(早くも)晩夏にはソプラノサックス

 赤信号で停まり、運転席から右前にこのマンションが見えた。すぐ前に停まった大型トラックが荷物を入れる直方体のアルミのボックス(荷物室)の下に、1mおきくらいの間隔で青っぽいライトを点灯していて、その光のせいでマンションが青ざめて浮き上がった。本当はクリーム色というのかベージュというのか、そういう色のマンションと思われる。コンパクトデジカメが判断したオートホワイトバランスは、暗い空を少し緑っぽく変えた。赤信号になったばかりなので一分ちかくは停まるだろう。そこで運転席の窓を開けて焦点距離を変えながら、ぶれないように慎重にシャッターを押した。2枚。でももう少し右側を広く入れた方がよかったようだ。夜とは言え、環状八号線道路上の空気はすさまじい熱気をはらんでいて、窓を開けたことで、せっかく冷えた自動車室内の空気を乱暴に押しのけるようにして熱気が入り込んできた。だけど、もう夏至を越えてひと月以上経って、今日は19時の町はもう薄暗かった。夏至の頃より夜が早く始まり、朝は遅くなっている。

 盛夏から晩夏にいたる日々の、昼下がりや夕刻や夜、ソプラノサックスが奏でるジャズやフュージョンの、ミディアムテンポの曲を聴くと、もうすぐに夏が終わるというような、祭りの後を予感するような、ちょっと哀しい気持ちになる。悲しいより哀しいって感じで。狂気に自分が含まれていたわけではないとは思うが、夏それ故に、夏それだけが理由で、世の中が狂気に0.1%だけ近づいた。その夏が、±0ではなく、0.1%だけ杓子定規で生真面目な9月へと受け渡される予兆が、まだ8月にもなっていない7月下旬にすでに感じることがある。たぶん季節に敏感な人はもうとっくにたくさん感じている。

 悲しいとスマホで検索すると「悲しい」の意味は「心が痛み、辛く、切なくなり泣きたい気持ち」で「哀しい」の方は「あわれで、悲しく切なく、胸がつまるような気持ち」とあるが、ちょっと違う解説もあるようだ。上記はDOMANIという小学館の大人の女性向け雑誌のHPからの抜粋です。でも「切なく泣きたい」と「胸がつまるよう」とに違いがあるのだろうか。同じ感情をどう表現するかでAさんは前者のような表現を使うし、Bさんは後者を選ぶ。すなわちよく違いがわからないですね、DOMANI。

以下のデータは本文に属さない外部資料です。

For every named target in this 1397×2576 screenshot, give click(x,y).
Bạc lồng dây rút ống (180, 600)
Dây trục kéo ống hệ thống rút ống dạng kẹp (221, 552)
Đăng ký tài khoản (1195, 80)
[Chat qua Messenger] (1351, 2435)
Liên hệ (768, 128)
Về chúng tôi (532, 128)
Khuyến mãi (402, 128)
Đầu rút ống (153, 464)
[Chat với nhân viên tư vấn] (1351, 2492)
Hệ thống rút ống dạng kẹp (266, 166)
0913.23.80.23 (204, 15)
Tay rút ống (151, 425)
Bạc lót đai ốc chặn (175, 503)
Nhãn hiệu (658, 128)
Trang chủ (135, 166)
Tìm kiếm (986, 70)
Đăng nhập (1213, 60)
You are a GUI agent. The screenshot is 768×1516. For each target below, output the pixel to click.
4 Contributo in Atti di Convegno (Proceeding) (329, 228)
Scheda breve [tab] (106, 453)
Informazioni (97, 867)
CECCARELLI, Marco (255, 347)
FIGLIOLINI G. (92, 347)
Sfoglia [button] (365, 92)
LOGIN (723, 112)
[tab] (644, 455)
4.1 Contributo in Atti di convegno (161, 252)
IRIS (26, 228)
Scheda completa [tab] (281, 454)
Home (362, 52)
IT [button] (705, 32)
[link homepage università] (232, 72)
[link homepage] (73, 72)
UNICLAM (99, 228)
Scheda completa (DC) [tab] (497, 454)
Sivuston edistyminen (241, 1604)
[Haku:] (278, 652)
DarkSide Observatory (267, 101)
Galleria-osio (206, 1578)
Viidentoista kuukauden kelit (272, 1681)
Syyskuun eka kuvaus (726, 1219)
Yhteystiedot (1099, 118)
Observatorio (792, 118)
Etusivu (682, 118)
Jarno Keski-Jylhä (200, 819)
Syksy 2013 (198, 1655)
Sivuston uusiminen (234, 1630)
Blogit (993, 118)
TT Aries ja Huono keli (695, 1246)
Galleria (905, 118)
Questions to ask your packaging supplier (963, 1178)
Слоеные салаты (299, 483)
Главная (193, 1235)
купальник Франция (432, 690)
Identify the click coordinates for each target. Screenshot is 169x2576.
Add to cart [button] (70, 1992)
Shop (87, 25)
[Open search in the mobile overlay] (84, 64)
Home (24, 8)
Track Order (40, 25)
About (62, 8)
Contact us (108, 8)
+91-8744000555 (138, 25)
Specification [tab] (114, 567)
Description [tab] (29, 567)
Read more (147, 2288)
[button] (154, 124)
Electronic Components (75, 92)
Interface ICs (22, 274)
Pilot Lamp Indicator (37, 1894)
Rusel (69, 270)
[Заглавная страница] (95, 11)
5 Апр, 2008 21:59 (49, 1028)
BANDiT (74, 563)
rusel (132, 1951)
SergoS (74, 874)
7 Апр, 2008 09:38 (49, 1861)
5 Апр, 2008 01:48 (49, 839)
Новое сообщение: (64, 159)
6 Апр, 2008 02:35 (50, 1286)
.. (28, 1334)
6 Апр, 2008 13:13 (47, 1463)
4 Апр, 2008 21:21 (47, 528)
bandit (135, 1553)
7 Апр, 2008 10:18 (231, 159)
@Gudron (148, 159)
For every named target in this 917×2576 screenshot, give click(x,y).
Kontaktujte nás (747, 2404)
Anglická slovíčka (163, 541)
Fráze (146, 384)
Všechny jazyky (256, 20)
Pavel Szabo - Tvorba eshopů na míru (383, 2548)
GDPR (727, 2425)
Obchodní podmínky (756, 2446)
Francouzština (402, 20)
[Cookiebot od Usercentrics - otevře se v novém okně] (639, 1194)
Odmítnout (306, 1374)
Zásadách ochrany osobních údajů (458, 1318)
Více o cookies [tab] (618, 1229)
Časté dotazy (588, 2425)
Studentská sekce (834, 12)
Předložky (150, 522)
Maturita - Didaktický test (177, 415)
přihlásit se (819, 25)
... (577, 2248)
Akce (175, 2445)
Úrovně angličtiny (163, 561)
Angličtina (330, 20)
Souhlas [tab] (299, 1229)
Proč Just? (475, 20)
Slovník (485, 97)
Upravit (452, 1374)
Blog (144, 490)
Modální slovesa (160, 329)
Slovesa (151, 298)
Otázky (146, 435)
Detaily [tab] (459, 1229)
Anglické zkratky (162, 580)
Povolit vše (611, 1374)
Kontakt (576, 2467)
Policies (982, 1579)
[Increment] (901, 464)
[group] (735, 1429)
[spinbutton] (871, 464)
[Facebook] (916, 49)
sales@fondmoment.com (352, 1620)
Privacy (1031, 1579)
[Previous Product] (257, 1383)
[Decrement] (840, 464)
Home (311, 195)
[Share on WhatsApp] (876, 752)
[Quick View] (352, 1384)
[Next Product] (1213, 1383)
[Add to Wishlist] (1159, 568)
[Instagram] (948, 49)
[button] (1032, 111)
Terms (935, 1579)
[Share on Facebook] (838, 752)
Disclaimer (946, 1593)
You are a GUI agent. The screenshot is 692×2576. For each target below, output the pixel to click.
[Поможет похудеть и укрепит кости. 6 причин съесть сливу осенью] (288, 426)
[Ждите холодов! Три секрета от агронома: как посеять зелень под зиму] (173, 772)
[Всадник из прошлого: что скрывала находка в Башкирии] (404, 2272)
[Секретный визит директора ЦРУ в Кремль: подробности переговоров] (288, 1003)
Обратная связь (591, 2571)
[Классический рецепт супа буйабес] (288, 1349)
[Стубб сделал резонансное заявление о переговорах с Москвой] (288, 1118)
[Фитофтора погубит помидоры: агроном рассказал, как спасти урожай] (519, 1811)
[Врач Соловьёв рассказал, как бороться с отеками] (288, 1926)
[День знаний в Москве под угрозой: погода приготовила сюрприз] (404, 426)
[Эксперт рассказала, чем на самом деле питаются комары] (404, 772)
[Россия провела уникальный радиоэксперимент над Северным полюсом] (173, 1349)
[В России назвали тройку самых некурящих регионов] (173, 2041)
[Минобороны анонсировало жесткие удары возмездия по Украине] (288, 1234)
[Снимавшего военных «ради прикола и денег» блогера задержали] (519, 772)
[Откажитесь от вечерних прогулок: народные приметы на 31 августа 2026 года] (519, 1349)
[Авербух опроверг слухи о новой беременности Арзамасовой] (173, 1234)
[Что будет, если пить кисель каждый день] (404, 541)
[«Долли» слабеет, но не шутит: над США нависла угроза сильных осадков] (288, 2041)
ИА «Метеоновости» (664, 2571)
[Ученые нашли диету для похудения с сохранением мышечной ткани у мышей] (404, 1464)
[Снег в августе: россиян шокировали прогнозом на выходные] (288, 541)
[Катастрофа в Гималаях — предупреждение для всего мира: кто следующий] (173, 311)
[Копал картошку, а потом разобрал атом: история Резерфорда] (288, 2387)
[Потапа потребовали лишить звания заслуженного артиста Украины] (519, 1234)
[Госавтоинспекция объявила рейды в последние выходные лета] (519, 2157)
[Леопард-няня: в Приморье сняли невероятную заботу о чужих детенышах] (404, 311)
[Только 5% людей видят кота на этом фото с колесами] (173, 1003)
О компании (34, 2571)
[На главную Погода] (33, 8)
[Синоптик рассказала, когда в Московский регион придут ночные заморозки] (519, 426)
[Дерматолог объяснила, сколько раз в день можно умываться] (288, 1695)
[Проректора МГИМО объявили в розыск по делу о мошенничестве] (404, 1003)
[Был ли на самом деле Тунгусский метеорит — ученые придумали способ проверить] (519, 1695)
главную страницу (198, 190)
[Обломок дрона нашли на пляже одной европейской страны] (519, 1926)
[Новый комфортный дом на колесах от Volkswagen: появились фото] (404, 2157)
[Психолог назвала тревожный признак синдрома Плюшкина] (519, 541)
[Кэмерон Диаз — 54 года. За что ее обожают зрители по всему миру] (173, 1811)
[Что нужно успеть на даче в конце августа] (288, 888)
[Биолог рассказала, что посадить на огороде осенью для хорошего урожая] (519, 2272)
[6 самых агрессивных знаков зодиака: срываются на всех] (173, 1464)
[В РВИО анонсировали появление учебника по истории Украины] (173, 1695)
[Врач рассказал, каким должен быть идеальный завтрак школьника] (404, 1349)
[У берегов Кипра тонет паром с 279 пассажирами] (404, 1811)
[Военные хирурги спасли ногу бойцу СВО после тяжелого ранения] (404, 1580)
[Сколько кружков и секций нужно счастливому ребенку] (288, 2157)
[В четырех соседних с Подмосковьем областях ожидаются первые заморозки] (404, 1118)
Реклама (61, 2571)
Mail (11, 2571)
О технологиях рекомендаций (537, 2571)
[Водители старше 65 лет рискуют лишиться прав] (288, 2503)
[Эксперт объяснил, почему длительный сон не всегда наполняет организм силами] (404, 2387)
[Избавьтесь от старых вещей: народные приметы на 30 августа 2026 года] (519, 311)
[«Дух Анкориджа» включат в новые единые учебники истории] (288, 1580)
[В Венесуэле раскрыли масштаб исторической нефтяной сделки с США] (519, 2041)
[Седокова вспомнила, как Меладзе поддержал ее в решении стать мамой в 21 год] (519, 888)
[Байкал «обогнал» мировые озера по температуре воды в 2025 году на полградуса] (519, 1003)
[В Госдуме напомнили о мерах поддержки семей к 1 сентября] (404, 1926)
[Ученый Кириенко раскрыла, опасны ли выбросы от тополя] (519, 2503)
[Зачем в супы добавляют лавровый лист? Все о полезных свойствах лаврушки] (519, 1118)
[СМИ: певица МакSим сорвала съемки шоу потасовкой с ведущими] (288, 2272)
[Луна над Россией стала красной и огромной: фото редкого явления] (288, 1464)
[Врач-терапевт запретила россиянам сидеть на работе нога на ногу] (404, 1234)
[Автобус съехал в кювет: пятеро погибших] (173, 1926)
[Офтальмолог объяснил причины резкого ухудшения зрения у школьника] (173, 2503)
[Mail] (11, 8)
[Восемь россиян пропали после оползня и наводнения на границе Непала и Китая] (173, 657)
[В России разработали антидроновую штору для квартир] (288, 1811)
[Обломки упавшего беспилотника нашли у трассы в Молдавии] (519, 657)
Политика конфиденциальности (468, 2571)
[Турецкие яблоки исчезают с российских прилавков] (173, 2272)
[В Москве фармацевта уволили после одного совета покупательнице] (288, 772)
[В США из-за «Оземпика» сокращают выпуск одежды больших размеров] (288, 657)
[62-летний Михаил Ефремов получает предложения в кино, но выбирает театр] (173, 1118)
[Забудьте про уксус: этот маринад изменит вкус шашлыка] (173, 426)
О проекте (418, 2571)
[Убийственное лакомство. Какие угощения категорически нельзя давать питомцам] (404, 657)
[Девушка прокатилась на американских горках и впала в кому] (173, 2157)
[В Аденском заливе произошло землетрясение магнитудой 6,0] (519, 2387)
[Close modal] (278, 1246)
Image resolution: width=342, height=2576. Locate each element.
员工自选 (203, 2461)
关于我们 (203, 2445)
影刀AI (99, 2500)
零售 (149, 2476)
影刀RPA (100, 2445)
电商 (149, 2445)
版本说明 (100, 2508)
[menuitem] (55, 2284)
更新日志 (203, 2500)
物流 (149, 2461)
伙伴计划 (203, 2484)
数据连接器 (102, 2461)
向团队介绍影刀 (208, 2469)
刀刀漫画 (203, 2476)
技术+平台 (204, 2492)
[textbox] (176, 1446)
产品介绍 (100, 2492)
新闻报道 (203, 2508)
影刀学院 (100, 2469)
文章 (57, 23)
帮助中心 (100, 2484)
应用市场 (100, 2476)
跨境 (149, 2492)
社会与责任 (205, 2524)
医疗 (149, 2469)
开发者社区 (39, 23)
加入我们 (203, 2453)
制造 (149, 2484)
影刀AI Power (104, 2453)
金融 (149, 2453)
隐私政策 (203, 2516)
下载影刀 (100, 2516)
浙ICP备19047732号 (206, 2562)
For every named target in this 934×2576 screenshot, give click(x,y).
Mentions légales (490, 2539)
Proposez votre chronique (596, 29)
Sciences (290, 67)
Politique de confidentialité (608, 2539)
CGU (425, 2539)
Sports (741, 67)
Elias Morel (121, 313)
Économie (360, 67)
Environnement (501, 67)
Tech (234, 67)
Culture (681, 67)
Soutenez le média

 これは私の勝手な考え方でぜんぜん違うのかもしれないですが、悲しいは具体的にその感情を起こすに至った理由が明確にあって、恋人に振られたとか、親しく毎日会っていた友が海外へ赴任したとか、必死に頑張ったけれどテストに合格しなかった、といった。

 哀しいはもっと漠然としていて抽象的な気持ちの色合いのような、気分のようなときに使いたい。夏至が過ぎて昼間は猛暑でまだまだ真夏のどまんなかにいるときに、それでも夕方夜が早く来るようになってきたことに気が付いたとき、真夏なのにいつのまにかコオロギの声を聞いたとき、真夏なのに夕方に吹いてい来る海風にほんの少しだけ優しさが混じっているのを知ったとき・・・

 上の写真を撮った自家用車のなかで、そういう夏の終わりの「哀しさ」に似合うのはソプラノサックスの音色で、ソプラノサックスがスローまたはミディアムテンポのジャズやフュージョンを奏でると、私は「哀しさ」に包まれると思う。でもそんなのも思っているだけで、では具体的にこの曲がその類と具体的な曲を挙げることが出来ない。たまたま車で流す音楽を入れたUSBメモリーが車のUSBポートに刺さっていたので、そこに収められた中から日本のジャズドラムの大坂昌彦のアルバム「クロスフェイド」に入っている「モーニングダンス」を掛けてみたが、近いけど、どんぴしゃ私が晩夏に感じる「哀しさ」とはちょっと違う。ズートシムスのタイトルもずばり「ソプラノサックス」というアルバムもそのUSBに入っていたから次にこれを流してみたが、哀しい曲は少なくもっと楽し気な感じだった。イメージとしてそう思っている「ソプラノサックスは晩夏の哀しみ」がどの曲からそう思うようになったのか?そこを忘れてイメージだけが残った。

 コルトレーンの「マイ・フェイバリッド・シングズ」は晩夏の哀しみではなく、まだ真夏を感じるのです。